In contrast, the railway networks had been in place for almost a century by then. They were mostly privately-funded and are part of the capitalistic lore of risk-taking and revenue-gaining for businesses, as well as the historic lore of opening up the US west in city and country alike. Peter Drucker however said in a Claremont College lecture, that "the US rail carriers failed because they saw their business as rolling stock, whereas it was moving goods". Wittingly or not, trucking businesses seem to have gotten that distinction in Europe too.
Edward de Bono said in his book "Sur/petition" that the true winners will integrate all facets of a business, each step augmenting the previous and subsequent ones - the cited example was an auto manufacturer who also ran service stations and parking lots- the idea is that cars are not vehicles but a means to get from A to B, fulfilled by the combined services cited as an example.

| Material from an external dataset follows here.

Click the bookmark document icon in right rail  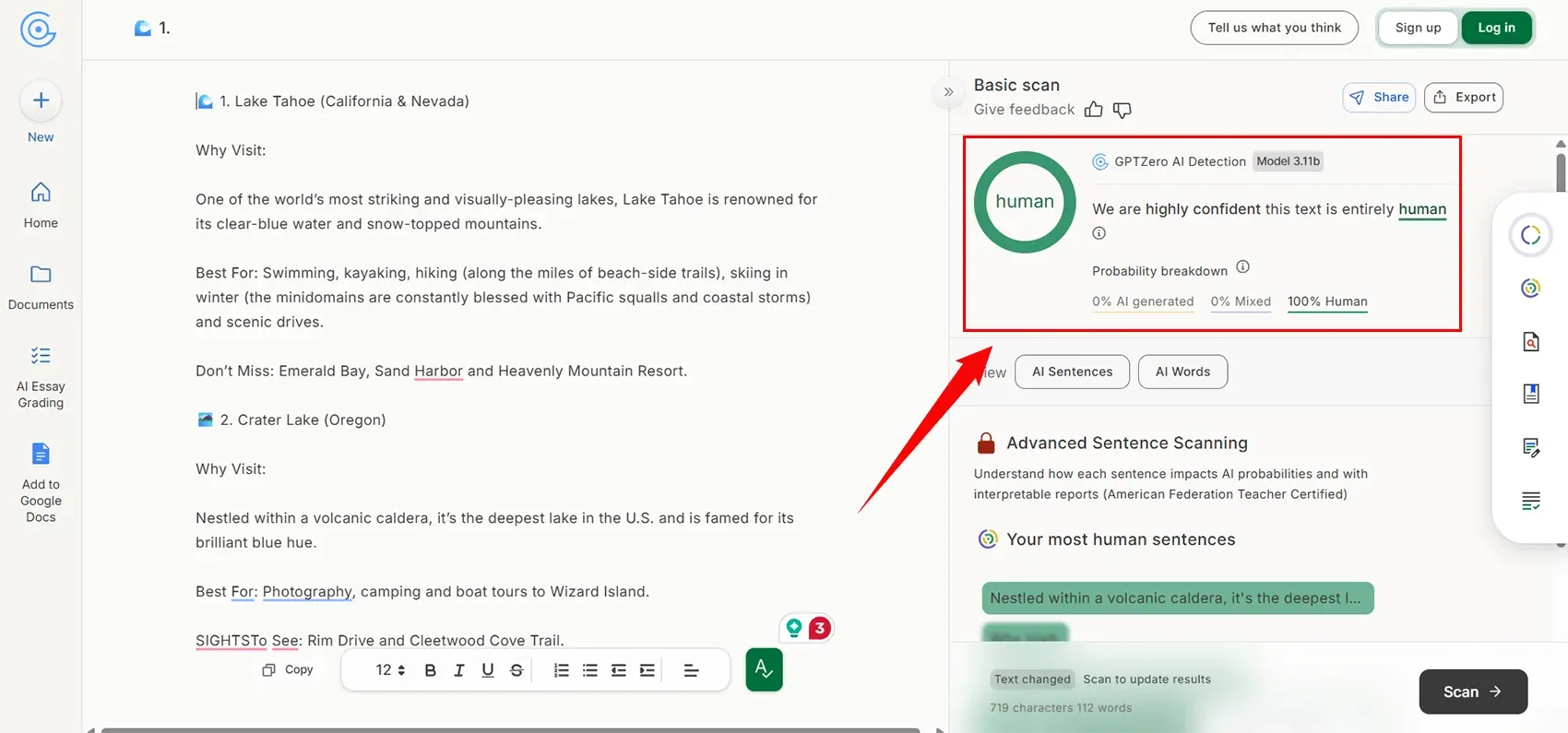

A recent example may be a venture into electric cars in Israel and Denmark by Renault and Nissan, which also secures sourcing of electrical outlets, and benefits from the short driving distances in those countries (the range of batteries has always been a shortcoming).
So it goes in the geospatial business too: If I can help users with their day-to-day business - to find petroleum in their data in my industry - then how I provide that service becomes less important. Not only does it free me up to provide whatever technology works best at any point in time - and we all know how quickly that changes - while users don't worry about that very technology. But it also helps me keep an eye on the ball, that is to provide users with tools that augment their workflows, rather than replace them. And if that means spanning technologies, then I'm better suited to address that too. And as above, the internet provides that externally developed and funded infastructure that lowers my barrier to entry, which in turn benefits the end users.